Drinking Water Standards
In April 2024, the EPA finalized the first-ever national drinking water standard for PFAS. The limits are strict. PFOA and PFOS each have a maximum contaminant level of 4 parts per trillion. To put that in perspective, one part per trillion is roughly equivalent to a single drop of water in 20 Olympic-sized swimming pools. Three other PFAS compounds, including GenX, have limits set at 10 parts per trillion. For mixtures of certain PFAS appearing together in water, the EPA established a hazard index that accounts for the combined effect of multiple compounds.
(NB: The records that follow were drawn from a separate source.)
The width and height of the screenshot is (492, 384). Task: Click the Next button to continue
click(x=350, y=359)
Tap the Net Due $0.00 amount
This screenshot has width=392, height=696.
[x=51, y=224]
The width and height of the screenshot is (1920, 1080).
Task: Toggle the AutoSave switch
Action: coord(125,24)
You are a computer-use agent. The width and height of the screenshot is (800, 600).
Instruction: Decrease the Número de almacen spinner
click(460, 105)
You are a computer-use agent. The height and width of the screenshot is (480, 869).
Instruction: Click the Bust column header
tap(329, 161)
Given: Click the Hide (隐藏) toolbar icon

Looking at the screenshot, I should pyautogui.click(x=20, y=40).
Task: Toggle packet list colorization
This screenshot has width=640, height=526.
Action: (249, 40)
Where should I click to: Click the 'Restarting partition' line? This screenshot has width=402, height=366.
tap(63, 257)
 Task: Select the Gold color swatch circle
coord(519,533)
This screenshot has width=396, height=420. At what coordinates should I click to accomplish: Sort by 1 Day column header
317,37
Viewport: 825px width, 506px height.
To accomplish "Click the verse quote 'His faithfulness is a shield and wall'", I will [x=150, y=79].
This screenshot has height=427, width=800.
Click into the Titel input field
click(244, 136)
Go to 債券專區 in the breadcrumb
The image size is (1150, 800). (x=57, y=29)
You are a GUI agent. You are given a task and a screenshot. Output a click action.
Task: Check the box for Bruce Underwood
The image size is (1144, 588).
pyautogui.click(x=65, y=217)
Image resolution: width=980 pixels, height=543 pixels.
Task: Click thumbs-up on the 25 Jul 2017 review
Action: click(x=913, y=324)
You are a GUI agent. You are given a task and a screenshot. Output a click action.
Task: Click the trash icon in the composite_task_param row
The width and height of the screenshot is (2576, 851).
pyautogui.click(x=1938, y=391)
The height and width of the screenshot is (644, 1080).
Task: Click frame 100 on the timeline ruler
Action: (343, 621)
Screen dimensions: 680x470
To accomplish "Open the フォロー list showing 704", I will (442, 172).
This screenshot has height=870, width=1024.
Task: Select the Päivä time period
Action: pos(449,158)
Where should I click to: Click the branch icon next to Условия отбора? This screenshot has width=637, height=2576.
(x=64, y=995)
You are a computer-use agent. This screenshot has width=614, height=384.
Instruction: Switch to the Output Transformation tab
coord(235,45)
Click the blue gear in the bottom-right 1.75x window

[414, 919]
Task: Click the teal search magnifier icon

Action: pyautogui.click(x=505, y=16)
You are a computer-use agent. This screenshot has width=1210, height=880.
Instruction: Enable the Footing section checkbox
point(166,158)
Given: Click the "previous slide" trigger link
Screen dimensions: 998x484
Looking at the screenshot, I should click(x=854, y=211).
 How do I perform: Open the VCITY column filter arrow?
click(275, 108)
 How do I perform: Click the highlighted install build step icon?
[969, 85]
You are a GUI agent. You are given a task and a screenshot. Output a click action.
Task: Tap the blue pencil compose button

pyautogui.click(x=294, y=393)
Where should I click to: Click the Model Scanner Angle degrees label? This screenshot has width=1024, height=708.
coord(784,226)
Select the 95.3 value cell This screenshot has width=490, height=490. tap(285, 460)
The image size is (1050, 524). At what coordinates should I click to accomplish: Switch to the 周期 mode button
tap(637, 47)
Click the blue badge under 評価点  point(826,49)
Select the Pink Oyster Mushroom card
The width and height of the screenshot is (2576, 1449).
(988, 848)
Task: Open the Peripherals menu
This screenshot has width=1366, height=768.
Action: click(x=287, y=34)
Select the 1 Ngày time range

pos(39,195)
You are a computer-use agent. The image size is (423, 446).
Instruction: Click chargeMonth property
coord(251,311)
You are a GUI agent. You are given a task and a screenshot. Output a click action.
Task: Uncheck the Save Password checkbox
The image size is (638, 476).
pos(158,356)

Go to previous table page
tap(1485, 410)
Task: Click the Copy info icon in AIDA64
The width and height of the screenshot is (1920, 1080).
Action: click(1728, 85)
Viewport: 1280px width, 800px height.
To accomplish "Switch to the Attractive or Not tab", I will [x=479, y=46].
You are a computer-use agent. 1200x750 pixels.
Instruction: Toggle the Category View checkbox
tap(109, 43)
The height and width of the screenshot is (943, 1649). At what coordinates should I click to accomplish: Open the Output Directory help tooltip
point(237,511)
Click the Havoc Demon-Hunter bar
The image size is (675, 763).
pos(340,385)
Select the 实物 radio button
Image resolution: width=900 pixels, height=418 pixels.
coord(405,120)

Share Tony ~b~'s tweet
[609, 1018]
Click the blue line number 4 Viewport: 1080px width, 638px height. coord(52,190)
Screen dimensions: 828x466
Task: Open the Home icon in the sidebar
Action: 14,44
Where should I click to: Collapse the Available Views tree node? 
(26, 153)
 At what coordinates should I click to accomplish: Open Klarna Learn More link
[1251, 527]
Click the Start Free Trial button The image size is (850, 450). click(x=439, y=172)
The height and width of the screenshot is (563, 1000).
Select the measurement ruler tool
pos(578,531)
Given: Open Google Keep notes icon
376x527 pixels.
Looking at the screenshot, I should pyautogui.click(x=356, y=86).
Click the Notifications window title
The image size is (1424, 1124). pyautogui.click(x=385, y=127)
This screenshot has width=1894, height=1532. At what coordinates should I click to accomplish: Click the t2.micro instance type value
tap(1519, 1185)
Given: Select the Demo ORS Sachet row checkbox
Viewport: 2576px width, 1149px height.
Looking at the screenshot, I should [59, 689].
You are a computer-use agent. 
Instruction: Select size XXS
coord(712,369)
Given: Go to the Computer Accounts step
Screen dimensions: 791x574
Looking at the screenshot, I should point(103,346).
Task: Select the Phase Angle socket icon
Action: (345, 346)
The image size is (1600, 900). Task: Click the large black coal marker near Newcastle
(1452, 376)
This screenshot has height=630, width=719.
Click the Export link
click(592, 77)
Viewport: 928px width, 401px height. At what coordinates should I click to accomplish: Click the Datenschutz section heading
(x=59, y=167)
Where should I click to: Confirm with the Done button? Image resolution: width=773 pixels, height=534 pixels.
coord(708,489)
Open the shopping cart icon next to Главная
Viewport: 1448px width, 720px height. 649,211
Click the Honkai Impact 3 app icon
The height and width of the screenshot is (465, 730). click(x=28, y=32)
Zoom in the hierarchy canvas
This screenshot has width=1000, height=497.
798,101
Public water systems will need to test for these chemicals and reduce levels that exceed the limits. Compliance timelines give utilities several years to install treatment systems where needed.
Reducing Your Exposure
If your drinking water comes from a public system, it will eventually be tested and treated under the new federal rules. If you’re on a private well, especially near military bases, airports, industrial sites, or firefighting training areas, testing your water is the most important step you can take.
For home filtration, granular activated carbon filters are the most widely used and studied option. Research estimates that 76 to 87% of PFAS compounds can be cost-effectively removed by activated carbon. Reverse osmosis systems are also effective. Simple pitcher filters with activated carbon can reduce some PFAS, but performance varies by brand and by which specific PFAS are present. Shorter-chain compounds like PFBA, with their smaller molecular size, are harder to capture with any filter.
Beyond water, you can reduce exposure by choosing PFAS-free cookware, avoiding stain-resistant fabric treatments when possible, and minimizing use of grease-resistant food packaging. If you use water- or stain-repellent sprays on furniture or clothing, look for products labeled PFAS-free and use them as sparingly as possible. Keeping household dust levels down through regular cleaning also helps, since dust from treated carpets and upholstery is a meaningful exposure route.